» **Recorded data**:
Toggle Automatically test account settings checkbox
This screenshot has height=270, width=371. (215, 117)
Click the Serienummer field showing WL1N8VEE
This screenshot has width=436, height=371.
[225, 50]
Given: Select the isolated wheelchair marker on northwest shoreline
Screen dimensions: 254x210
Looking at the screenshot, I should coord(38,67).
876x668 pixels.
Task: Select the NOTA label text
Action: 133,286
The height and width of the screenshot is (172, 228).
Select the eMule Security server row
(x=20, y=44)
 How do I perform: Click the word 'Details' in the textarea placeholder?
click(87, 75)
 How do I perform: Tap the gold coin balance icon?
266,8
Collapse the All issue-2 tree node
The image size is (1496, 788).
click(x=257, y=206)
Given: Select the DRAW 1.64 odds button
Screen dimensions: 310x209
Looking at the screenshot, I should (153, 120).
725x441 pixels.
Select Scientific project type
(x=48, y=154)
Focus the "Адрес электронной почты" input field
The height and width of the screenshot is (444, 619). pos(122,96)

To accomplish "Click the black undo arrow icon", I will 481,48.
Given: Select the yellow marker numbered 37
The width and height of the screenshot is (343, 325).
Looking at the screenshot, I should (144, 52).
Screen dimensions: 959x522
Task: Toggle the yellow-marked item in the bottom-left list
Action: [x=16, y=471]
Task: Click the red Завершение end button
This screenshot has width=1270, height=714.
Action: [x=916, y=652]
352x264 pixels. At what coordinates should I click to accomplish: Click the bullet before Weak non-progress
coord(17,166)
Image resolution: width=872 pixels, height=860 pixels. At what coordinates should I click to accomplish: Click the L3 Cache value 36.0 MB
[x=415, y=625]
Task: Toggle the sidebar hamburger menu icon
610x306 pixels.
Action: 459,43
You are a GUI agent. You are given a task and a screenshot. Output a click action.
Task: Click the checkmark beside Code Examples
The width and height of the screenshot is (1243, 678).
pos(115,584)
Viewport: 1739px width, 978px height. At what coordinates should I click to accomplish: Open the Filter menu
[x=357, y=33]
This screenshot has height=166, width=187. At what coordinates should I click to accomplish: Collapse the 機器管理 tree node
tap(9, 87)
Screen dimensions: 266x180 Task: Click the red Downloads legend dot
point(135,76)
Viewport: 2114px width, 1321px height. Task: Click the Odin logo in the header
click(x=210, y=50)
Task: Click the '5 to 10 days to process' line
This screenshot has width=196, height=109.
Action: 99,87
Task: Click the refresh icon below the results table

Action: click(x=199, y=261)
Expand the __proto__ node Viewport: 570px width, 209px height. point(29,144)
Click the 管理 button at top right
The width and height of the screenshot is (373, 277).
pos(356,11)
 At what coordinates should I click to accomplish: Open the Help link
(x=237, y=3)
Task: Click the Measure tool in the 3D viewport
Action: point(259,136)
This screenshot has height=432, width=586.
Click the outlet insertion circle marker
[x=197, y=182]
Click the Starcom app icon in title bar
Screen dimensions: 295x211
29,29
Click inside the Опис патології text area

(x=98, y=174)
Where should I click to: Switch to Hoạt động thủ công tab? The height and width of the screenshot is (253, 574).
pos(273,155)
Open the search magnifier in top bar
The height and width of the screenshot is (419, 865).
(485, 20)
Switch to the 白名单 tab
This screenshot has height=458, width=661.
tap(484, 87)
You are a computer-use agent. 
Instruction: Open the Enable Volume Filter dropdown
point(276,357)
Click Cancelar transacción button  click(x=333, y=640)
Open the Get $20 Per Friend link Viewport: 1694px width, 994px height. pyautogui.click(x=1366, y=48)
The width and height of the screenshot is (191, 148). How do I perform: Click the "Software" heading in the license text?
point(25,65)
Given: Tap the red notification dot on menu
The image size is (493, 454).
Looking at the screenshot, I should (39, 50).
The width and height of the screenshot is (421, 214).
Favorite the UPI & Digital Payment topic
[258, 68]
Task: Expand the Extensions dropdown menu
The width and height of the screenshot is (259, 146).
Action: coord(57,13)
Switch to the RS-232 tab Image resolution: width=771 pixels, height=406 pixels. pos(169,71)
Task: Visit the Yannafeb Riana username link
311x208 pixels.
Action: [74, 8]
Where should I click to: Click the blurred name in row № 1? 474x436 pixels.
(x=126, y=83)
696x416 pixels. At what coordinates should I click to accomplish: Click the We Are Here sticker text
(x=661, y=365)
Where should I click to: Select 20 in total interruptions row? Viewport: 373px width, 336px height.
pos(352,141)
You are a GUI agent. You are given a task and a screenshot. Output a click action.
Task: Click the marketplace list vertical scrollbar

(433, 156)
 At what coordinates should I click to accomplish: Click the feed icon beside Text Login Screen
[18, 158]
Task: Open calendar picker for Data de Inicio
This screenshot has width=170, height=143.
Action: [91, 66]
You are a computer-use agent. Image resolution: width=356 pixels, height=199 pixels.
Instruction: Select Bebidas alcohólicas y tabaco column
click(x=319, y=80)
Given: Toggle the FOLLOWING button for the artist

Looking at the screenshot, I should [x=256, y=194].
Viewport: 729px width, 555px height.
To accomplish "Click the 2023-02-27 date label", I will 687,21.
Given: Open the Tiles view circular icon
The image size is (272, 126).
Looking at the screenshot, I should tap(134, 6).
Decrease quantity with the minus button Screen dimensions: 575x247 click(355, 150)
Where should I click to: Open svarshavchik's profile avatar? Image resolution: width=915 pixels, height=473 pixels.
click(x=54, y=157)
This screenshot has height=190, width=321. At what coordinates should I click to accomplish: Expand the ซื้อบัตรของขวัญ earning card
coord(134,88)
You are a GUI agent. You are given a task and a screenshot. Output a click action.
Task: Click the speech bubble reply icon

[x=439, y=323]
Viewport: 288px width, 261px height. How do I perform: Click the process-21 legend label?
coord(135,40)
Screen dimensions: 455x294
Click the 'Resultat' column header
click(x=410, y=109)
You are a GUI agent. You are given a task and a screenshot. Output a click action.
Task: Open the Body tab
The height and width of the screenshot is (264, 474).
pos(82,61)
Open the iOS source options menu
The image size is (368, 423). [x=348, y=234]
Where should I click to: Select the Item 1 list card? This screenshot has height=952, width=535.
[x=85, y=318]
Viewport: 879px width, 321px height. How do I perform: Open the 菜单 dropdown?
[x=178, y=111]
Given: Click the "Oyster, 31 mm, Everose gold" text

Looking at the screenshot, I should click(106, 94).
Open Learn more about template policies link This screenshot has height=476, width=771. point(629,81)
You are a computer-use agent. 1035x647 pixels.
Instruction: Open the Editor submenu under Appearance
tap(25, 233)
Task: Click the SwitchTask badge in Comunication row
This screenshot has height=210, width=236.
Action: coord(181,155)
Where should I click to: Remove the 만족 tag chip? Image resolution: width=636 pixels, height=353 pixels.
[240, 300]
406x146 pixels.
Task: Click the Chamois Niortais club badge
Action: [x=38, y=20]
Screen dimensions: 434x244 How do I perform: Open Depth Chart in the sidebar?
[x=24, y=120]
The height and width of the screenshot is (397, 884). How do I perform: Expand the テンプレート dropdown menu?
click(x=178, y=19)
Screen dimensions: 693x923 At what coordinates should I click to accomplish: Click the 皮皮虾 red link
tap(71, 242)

» **Brief**:
Reproduce the entries exactly, starting at their first line and stopping after the line with "The height and width of the screenshot is (172, 228).".

» **The answer**:
Toggle Automatically test account settings checkbox
This screenshot has height=270, width=371. (215, 117)
Click the Serienummer field showing WL1N8VEE
This screenshot has width=436, height=371.
[225, 50]
Given: Select the isolated wheelchair marker on northwest shoreline
Screen dimensions: 254x210
Looking at the screenshot, I should coord(38,67).
876x668 pixels.
Task: Select the NOTA label text
Action: 133,286
The height and width of the screenshot is (172, 228).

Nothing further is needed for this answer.